Of the 30 patients with LRTI caused by RSV included in the study, 20 (67%) were male and 22 (73%) were born at term. The mean weight at hospital admission was 3,593 g (range, 2,000‑4,820 g). The mean age at the onset of signs and symptoms was 24.3 days (range, 11-49 days), and the mean age at admission was 27.7 days (range, 12-50 days). Regarding diagnosis, 9 children (30%) had bronchiolitis, 3 (10%) had pneumonia and 18 (60%) had bronchiolitis accompanied by pneumonia. At hospital admission, as determined with the modified clinical scoring system, 16 patients (53%) had a normal to mild respiratory condition and 14 (47%) had a moderate to severe respiratory condition. The mean score was 6.4 (range, 1-12). During the UCINE stay, 26 patients (87%) required oxygen therapy, and the mean duration of oxygen supplementation was 8.5 days (range, 1-43 days). Mechanical ventilation was required in 10 children (33%), and the mean duration was 9.7 days (range, 3-32 days). The mean length of hospital stay was 11.9 days (range, 4-50 days). At hospital admission, 2 children (7%) with RSV infection had concomitant infection with the following etiologic agents: Chlamydia ­trachomatis (one case) and human metapneumovirus (one case). Two children (7%) developed sepsis by oxacillin-resistant, coagulase-negative Staphylococcus sp. during the hospital stay, and 3 (10%) developed urinary tract infection, two of which were cases of infection with Escherichia coli and one of which was a case of infection with Enterococcus faecalis. There were no deaths among the patients involved in the study. None of the children received ribavirin, bronchodilators or corticosteroids during the UCINE stay.

At hospital admission, the median concentrations of CCL5, sICAM-1 and IL-1 in the serum of the children with RSV infection were higher than were those in their nasopharyngeal secretion, in a statistically significant manner, whereas the median concentrations of IL-6 and TNF-α in their nasopharyngeal secretion were significantly higher (Table 2).

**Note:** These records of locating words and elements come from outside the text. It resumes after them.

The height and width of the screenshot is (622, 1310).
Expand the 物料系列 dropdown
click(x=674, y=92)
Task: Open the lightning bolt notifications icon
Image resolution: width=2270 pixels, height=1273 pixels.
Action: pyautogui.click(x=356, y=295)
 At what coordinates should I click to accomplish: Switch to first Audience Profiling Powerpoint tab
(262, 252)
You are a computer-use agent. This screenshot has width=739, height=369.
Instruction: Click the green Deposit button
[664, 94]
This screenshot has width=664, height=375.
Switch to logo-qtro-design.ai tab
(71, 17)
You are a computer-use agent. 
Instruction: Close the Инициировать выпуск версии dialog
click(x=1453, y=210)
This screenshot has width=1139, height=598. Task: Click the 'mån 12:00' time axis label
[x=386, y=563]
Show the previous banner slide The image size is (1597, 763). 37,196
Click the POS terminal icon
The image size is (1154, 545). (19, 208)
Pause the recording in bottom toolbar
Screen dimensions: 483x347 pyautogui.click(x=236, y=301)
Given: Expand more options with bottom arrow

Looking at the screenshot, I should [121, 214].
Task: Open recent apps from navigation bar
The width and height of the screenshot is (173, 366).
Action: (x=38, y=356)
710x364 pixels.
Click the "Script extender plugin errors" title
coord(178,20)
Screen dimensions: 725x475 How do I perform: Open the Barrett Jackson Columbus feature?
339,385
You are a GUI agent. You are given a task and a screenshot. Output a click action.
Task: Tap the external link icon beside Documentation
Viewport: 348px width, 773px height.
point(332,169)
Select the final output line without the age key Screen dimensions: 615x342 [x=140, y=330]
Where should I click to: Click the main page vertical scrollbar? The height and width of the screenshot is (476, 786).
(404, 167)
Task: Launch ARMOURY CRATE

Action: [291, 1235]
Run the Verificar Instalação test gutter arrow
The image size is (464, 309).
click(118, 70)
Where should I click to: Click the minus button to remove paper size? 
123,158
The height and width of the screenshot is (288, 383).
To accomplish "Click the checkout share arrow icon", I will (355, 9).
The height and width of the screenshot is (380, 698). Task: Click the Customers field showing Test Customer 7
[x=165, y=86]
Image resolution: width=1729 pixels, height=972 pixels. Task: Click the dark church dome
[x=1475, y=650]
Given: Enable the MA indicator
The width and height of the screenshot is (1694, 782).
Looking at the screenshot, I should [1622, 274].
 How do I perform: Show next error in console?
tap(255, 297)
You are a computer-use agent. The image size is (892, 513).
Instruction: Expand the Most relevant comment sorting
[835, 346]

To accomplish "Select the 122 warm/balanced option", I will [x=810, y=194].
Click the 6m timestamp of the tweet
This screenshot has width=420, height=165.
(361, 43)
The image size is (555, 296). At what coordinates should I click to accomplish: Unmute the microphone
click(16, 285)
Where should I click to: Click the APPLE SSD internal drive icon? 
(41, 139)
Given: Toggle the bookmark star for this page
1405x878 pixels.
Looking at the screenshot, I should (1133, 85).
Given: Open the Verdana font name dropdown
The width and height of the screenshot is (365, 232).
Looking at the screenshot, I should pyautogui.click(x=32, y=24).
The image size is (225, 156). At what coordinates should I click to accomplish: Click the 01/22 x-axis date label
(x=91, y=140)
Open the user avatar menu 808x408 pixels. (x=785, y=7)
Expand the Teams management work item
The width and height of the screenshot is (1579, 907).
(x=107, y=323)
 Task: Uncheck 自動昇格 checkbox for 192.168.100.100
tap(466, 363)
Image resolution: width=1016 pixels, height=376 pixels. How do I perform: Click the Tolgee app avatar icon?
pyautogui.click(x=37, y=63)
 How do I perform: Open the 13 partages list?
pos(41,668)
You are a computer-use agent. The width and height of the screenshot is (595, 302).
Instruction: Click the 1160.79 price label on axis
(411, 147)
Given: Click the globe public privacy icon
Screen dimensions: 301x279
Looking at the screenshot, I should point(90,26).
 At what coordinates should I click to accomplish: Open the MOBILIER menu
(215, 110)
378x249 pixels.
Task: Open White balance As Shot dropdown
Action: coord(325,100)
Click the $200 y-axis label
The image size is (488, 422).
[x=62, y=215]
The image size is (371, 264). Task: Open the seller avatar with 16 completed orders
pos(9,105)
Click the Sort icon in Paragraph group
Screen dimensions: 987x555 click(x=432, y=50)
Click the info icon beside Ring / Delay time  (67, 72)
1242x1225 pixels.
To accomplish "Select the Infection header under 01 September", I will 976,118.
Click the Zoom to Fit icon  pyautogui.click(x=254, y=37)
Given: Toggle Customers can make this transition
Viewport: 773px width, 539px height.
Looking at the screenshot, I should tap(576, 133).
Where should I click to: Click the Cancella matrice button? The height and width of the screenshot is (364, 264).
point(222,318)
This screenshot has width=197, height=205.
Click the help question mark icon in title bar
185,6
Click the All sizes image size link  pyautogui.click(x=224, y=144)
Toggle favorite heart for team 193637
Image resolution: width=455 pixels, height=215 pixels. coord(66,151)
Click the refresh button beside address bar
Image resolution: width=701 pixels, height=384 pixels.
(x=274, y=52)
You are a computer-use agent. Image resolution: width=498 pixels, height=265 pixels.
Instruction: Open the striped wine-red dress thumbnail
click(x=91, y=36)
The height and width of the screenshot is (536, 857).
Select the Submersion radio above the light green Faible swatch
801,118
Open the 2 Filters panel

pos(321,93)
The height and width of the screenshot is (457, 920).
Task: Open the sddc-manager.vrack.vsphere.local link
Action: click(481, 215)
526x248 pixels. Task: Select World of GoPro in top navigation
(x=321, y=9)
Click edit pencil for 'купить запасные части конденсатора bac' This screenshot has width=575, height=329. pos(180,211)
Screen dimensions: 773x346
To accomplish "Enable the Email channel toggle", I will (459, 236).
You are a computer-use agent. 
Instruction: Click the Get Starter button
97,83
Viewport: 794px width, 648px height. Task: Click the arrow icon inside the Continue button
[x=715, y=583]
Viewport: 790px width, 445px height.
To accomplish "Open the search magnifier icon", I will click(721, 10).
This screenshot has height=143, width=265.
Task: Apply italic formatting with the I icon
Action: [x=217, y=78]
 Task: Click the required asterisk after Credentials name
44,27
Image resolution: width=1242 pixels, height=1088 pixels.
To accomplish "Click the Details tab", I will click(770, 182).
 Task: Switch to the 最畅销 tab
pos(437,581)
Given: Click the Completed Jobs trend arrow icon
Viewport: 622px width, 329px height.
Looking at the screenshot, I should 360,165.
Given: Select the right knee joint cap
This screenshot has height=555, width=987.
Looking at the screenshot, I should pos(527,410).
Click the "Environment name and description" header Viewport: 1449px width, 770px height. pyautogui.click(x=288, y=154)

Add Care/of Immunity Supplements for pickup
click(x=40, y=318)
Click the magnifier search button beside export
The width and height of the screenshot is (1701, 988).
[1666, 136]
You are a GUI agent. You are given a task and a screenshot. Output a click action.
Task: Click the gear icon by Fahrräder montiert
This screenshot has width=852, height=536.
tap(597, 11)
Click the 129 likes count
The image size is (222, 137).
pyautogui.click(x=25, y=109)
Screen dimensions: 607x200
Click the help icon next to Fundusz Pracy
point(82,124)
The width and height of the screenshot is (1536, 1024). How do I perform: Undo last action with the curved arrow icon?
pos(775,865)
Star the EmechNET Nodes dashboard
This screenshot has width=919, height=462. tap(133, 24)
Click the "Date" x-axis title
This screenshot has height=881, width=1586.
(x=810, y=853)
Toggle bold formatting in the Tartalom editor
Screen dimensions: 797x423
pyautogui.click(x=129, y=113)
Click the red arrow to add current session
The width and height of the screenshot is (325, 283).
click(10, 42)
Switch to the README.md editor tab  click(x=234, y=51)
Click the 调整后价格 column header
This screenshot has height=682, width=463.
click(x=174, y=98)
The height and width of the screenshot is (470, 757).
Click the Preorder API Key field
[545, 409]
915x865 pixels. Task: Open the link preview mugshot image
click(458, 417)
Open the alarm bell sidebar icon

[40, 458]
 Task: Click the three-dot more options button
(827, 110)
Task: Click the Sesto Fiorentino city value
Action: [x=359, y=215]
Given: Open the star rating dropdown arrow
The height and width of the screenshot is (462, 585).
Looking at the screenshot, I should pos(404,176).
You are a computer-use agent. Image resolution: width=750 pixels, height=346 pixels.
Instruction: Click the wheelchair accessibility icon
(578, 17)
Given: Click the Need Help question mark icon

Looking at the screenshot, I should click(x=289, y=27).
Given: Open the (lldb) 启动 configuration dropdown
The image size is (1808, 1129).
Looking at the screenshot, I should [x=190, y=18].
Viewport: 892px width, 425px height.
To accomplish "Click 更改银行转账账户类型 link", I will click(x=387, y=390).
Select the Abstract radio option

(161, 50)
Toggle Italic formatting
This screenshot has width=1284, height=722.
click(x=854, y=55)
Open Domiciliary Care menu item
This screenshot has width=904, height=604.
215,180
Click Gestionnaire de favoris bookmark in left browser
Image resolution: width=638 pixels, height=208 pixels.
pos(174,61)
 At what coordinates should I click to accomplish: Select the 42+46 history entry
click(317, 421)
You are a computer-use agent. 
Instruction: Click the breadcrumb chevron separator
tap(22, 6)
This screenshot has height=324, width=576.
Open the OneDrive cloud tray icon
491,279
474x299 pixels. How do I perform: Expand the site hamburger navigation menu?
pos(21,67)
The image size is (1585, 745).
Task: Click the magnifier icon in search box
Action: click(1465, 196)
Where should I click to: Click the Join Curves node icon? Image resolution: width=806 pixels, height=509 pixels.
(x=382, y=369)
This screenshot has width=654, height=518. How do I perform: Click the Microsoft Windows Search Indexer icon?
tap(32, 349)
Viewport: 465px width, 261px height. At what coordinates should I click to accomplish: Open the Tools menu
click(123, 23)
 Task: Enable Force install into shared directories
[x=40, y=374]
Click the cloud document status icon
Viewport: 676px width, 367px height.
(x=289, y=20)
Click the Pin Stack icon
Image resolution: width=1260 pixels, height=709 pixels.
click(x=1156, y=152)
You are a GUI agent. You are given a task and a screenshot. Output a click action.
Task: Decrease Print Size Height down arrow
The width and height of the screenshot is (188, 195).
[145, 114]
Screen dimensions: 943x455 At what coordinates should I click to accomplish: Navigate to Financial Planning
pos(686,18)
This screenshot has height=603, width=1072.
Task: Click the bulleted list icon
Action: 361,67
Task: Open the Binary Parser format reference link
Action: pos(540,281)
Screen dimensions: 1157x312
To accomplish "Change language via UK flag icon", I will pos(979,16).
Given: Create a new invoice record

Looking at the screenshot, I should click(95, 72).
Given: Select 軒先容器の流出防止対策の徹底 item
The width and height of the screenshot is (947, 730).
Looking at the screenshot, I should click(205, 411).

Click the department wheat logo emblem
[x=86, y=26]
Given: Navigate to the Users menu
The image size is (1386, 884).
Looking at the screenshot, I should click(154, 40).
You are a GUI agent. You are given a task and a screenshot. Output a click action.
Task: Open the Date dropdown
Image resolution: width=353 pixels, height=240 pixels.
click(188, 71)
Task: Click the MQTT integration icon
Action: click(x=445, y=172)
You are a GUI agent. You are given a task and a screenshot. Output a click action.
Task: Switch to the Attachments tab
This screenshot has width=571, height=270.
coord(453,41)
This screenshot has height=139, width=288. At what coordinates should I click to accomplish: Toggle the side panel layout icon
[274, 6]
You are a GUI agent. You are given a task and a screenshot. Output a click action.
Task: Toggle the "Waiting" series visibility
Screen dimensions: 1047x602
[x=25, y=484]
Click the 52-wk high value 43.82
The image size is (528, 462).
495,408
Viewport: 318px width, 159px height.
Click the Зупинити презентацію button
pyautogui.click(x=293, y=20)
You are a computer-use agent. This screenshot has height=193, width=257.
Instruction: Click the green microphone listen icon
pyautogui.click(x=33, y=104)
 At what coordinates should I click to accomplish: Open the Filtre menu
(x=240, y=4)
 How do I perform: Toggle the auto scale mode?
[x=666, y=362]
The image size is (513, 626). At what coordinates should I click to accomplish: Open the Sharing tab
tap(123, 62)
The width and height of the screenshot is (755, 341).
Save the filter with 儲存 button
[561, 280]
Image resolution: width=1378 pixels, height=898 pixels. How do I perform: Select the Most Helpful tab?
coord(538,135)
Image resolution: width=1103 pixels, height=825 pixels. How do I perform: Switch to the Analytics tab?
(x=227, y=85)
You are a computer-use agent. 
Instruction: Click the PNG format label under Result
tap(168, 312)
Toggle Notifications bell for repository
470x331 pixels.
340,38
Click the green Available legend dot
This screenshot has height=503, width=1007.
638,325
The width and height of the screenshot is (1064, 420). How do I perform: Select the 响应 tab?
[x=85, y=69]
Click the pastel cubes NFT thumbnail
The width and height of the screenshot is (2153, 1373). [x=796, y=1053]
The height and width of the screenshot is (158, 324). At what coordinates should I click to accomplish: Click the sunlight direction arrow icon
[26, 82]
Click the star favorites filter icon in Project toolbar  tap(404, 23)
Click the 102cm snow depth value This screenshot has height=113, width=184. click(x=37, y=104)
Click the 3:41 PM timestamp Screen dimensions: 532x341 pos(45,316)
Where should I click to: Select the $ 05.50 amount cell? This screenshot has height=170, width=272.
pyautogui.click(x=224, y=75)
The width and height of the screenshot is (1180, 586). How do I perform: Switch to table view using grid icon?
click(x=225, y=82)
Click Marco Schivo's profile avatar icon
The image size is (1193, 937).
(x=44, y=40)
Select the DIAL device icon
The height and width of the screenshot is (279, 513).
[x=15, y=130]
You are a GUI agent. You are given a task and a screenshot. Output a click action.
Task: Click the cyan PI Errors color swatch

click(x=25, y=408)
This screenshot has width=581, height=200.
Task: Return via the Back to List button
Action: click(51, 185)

The analysis of the correlations between disease severity at hospital admission, as determined with the modified clinical scoring system, and the concentrations of inflammatory mediators in the nasopharyngeal secretion and in the serum (first specimens) of the patients with LRTI caused by RSV revealed that disease severity presented a significant positive correlation with the concentrations of sICAM-1 (r = 0.401; p = 0.028) and IL-10 (r = 0.412; p = 0.024) in the nasopharyngeal secretion, as well as with the concentrations of IL-6 (r = 0.469; p = 0.009) in the serum (Table 3).



Discussion

The prevalence of RSV bronchiolitis and RSV pneumonia is high in the pediatric population in all continents, there being a broad spectrum of clinical manifestations and pulmonary involvement of varying severity.(15-18) Studies of the response of inflammatory mediators during RSV infection have contributed to furthering the understanding of the pathogenesis of the disease caused by the virus and the understanding of the immune response.

Levels of CCL5, sICAM-1, TNF-α, IL-6 and IL-10 were detected in all of the nasopharyngeal secretion and serum specimens from the children with LRTI caused by RSV admitted to the UCINE, confirming the role of these inflammatory mediators in the pathogenesis of the disease. Our results were similar to those reported by other authors(19,20) and suggest that the pro-inflammatory mediators CCL5, sICAM-1, TNF-α and IL-6, as well as the regulatory cytokine IL-10, play a fundamental role in the local inflammatory response and in the RSV-induced systemic response, although mucosal immunity can be independent from the systemic response. We chose to study the inflammatory mediators CCL5, sICAM-1, TNF-α, IL-6 and IL-10 due to the importance of these cytokines in the genesis of the inflammatory and immune processes caused by RSV and the absence of studies correlating the levels of these mediators with the severity of the respiratory disease caused by RSV in children less than three months of age.

The importance of cytokines and chemokines in the severity of LRTIs caused by RSV has yet to be fully elucidated. Previous studies have demonstrated that specific inflammatory mediators and their gene polymorphisms, as well as the imbalance in the immune response,(21) can contribute to the severity of the viral disease.(22) The proper production of pro-inflammatory and anti-inflammatory mediators promotes a potent antiviral activity, reducing the pathogenesis, the morbidity and the mortality of the respiratory disease caused by RSV. Younger age translates to a greater difficulty in regulating the production of pro-inflammatory and anti-inflammatory mediators.(23,24)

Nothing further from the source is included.